The second conversation was with Director of Humanities, Martyn Simmonds. I’ve been into Martyn’s classroom a few times recently, and have noticed that the display at the front of the classroom, has been covered with old sheets. I assumed that it was something to do with controlled assessments and didn’t enquire any further. Eventually, I did ask though. Martyn’s explanation was very sensible. The display had key information about the case studies, Y11 students had to remember for their forthcoming GCSE exams. So when Martyn was trying to get Y11 students to retrieve this information from their memories, by using regular, low-stakes quizzing in his lessons, they simply looked at the display board and read what was on it. They weren’t having to think about it, so in fact no ‘cognitive-work’ was being done – so the whole process of quizzing was not helping students to commit things to memory, as it should. The solution? Cover up the display, so students have to think about the answer.
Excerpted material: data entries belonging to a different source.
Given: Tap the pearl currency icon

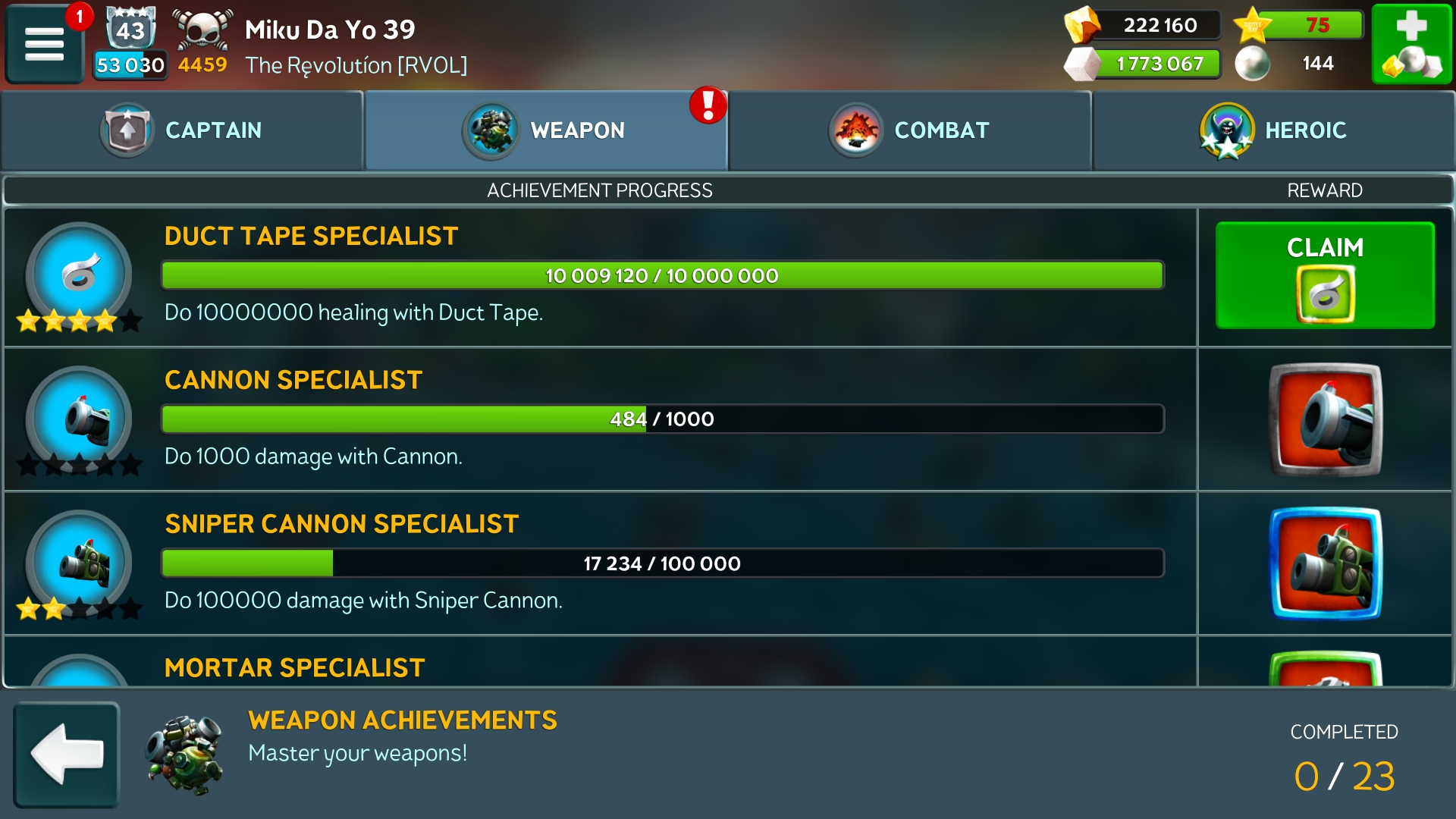Looking at the screenshot, I should [1252, 64].

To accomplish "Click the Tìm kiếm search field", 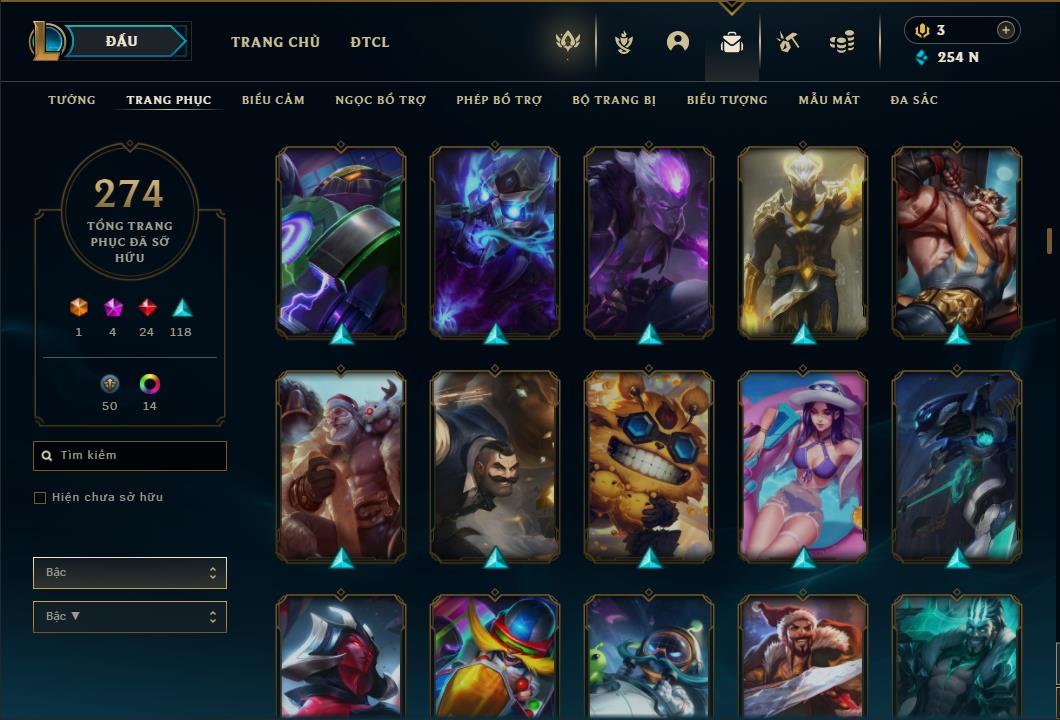I will [x=130, y=456].
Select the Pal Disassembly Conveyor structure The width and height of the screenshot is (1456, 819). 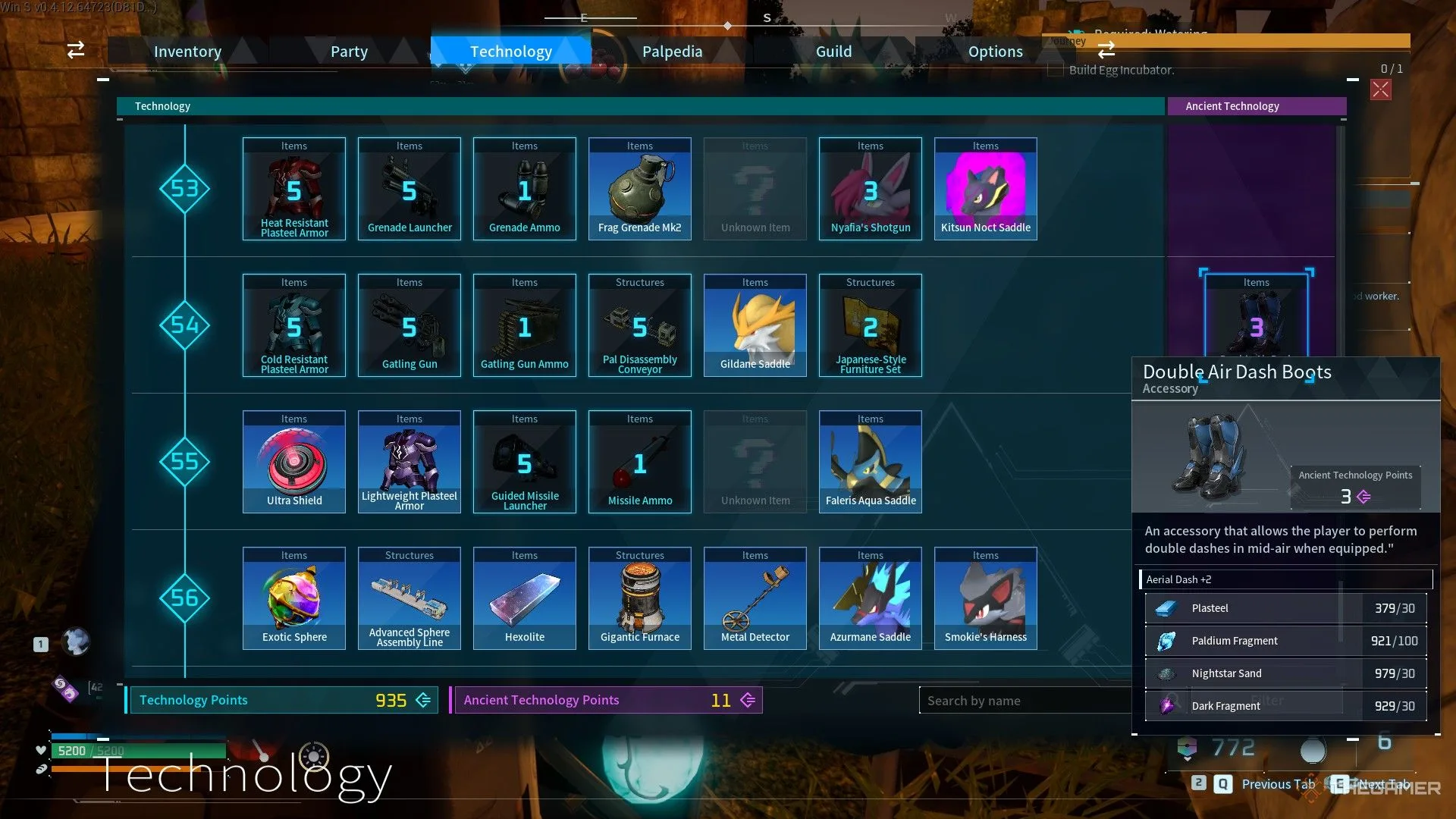pyautogui.click(x=640, y=325)
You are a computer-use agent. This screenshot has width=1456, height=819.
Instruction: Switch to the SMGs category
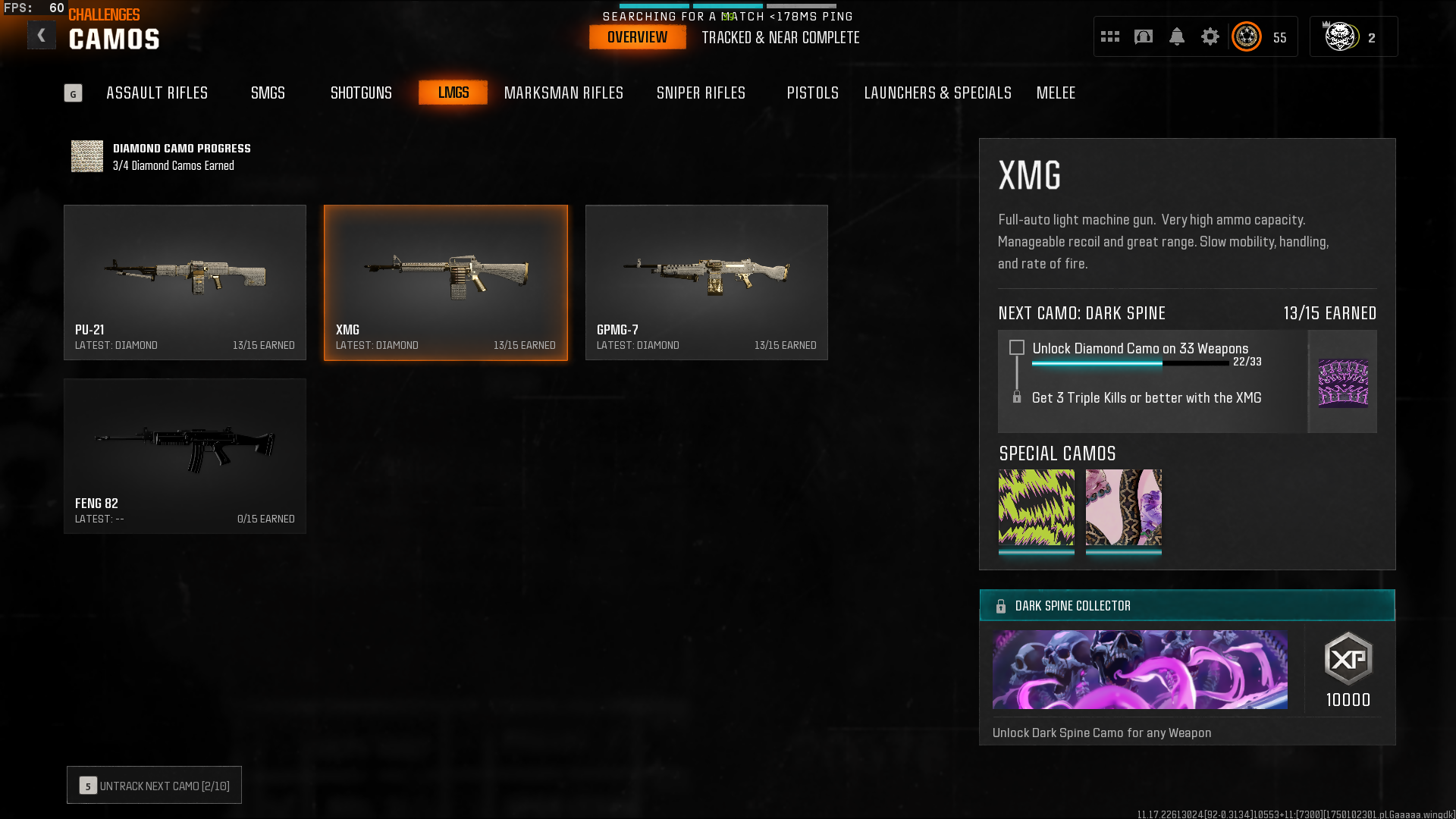click(x=268, y=93)
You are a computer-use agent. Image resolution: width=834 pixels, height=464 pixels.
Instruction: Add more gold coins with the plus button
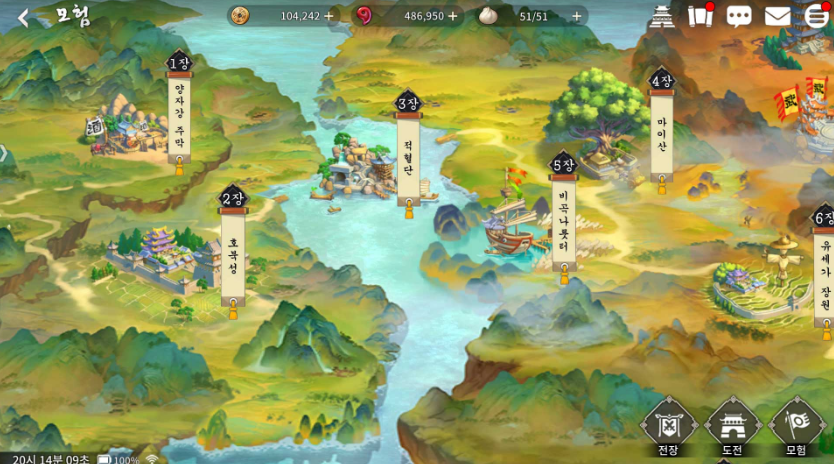[x=329, y=16]
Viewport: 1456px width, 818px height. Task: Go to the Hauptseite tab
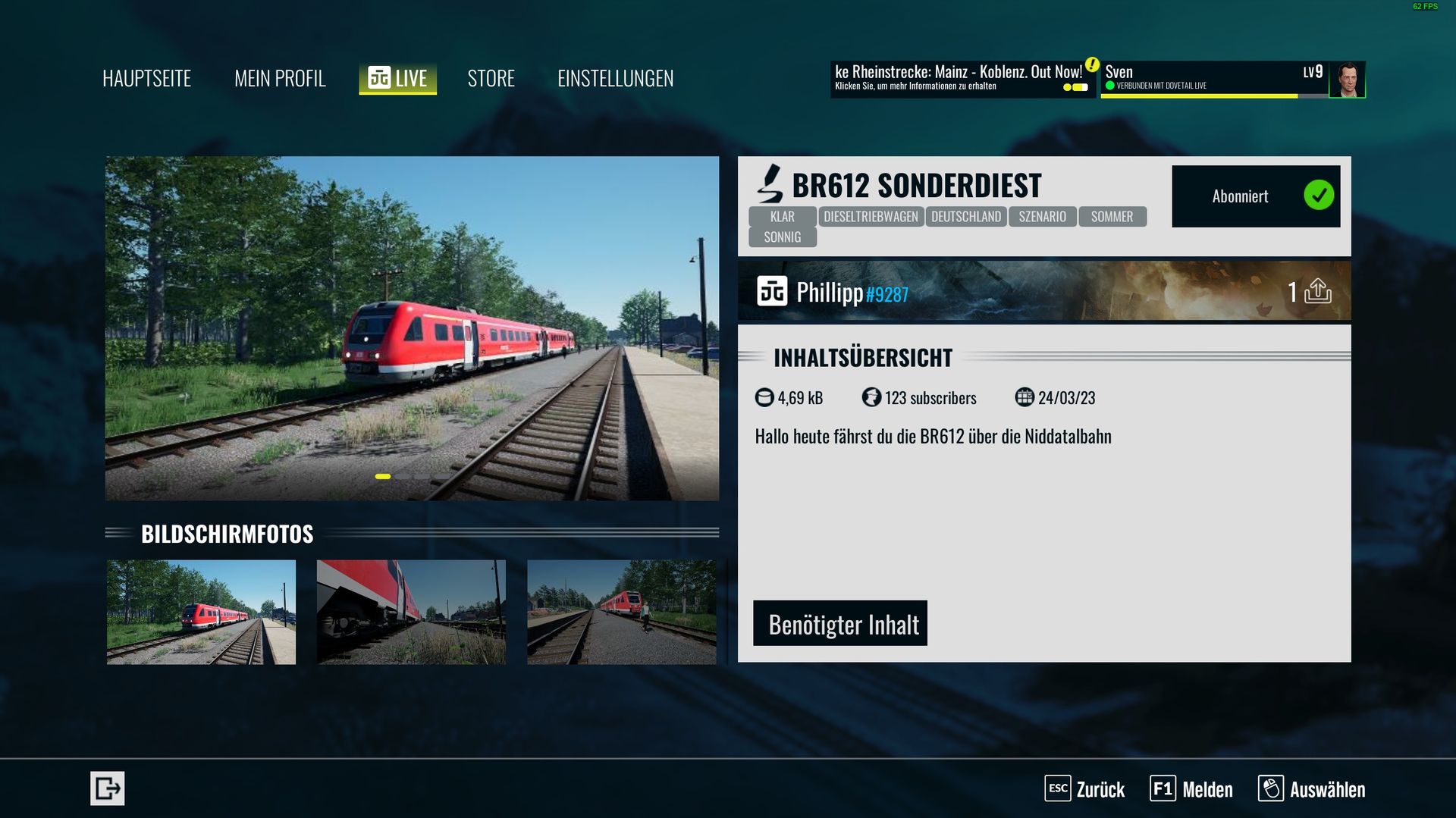point(146,78)
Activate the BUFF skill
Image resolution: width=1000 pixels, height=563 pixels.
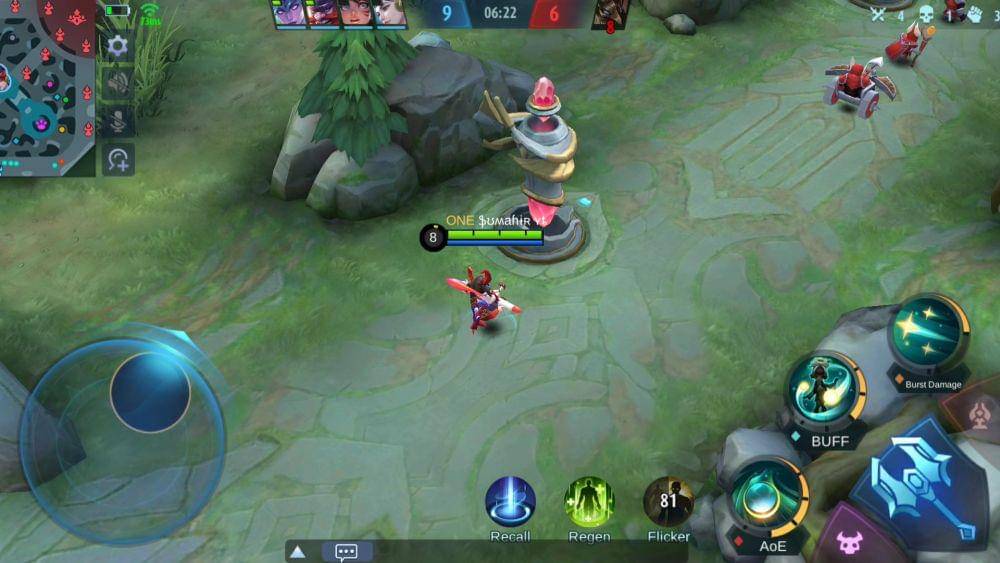point(825,393)
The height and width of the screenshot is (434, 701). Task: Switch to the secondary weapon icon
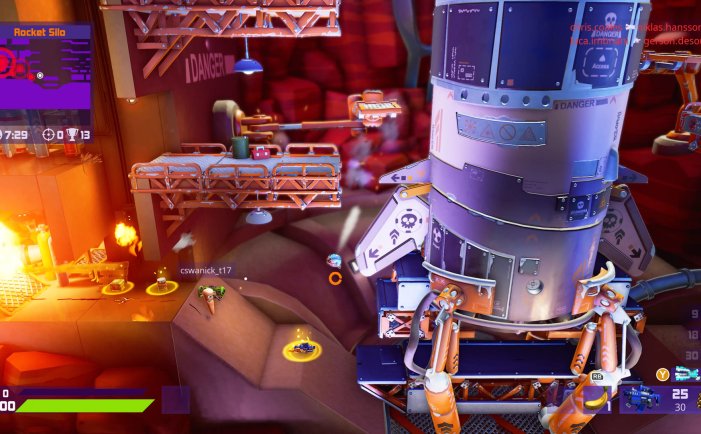[x=686, y=374]
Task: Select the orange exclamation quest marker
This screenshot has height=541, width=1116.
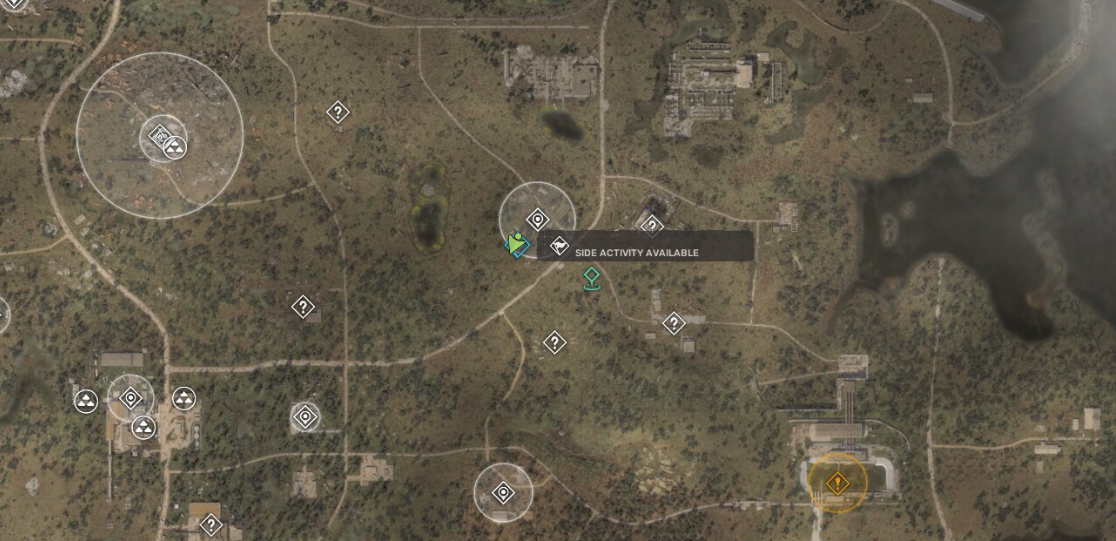Action: 837,484
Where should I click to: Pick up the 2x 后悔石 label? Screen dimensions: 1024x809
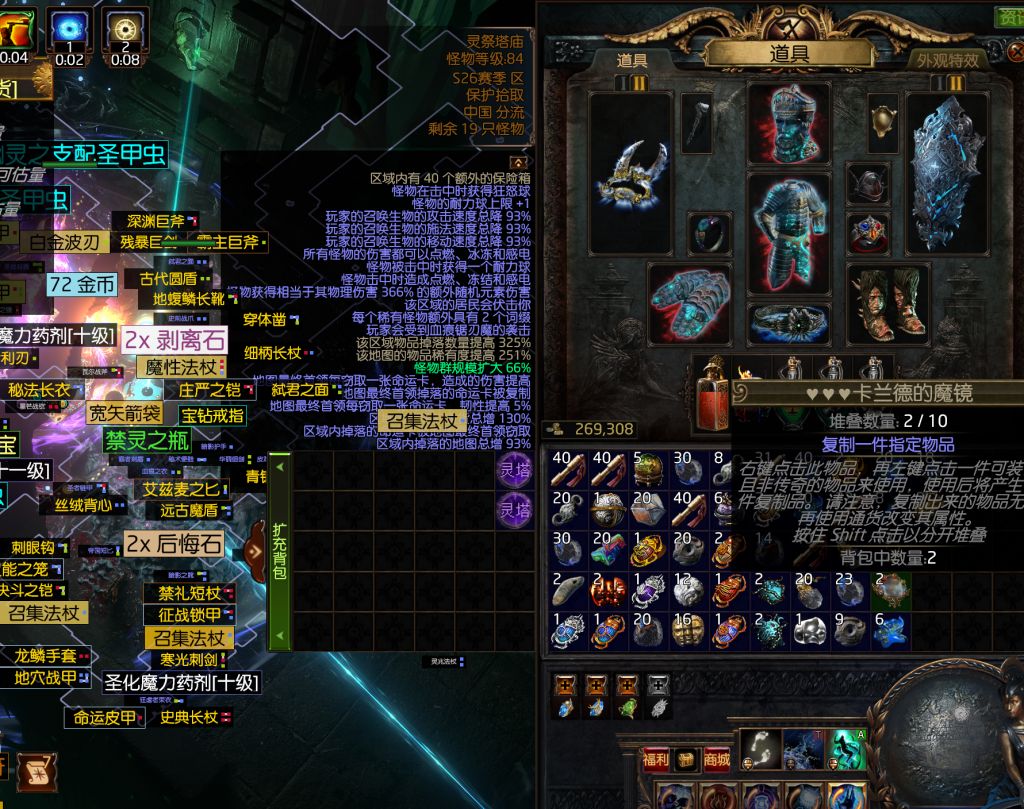[173, 544]
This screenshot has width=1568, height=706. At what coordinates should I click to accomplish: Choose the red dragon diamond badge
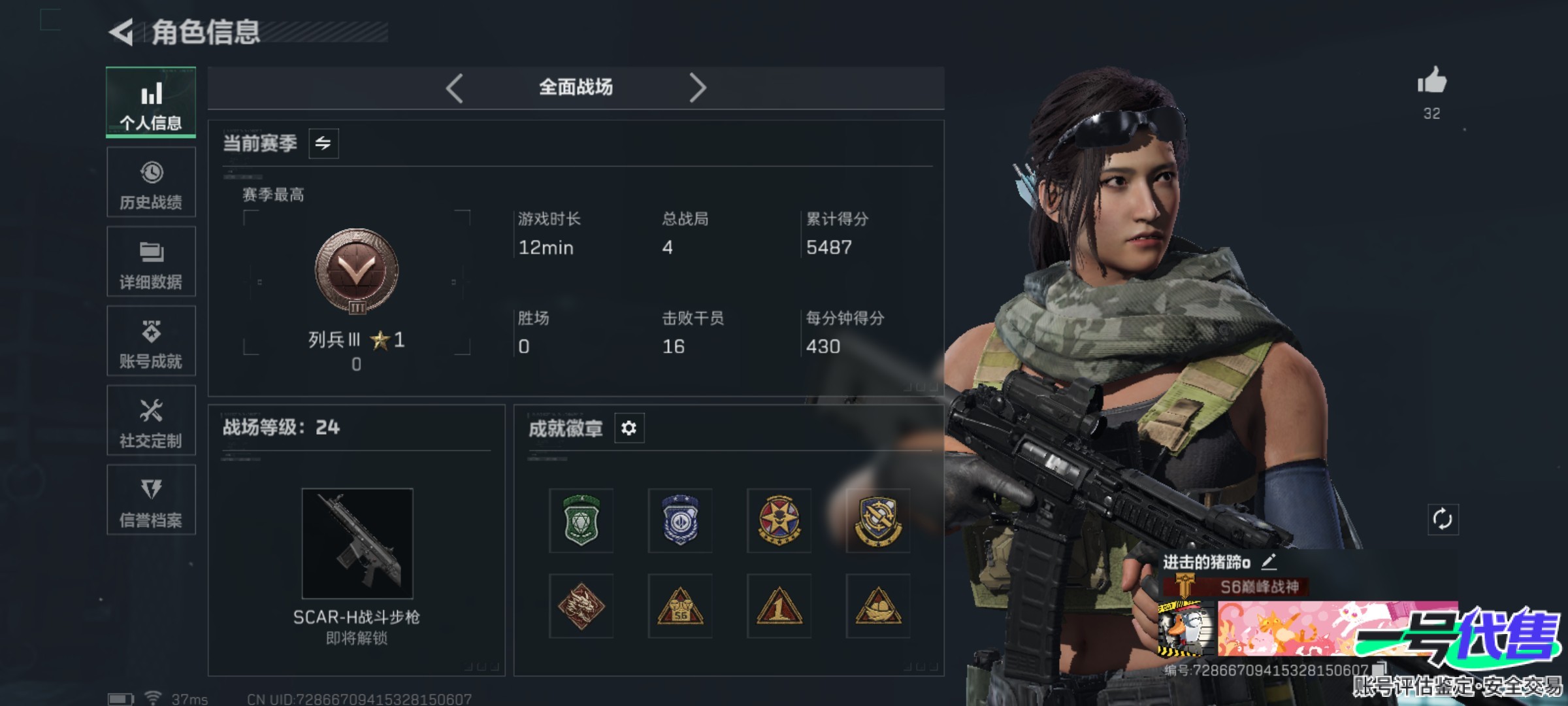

The message here? Think about your displays. I think a nice display brightens up a classroom and looks great. However, they are often claimed to promote learning, but as explained by Martyn, they can actually serve to suppress the learning process – by stopping students from having to think and retrieve things from their memory.
Two great examples of the importance of stopping and thinking about why and how we do things in the classrooms – especially at the front of our classrooms.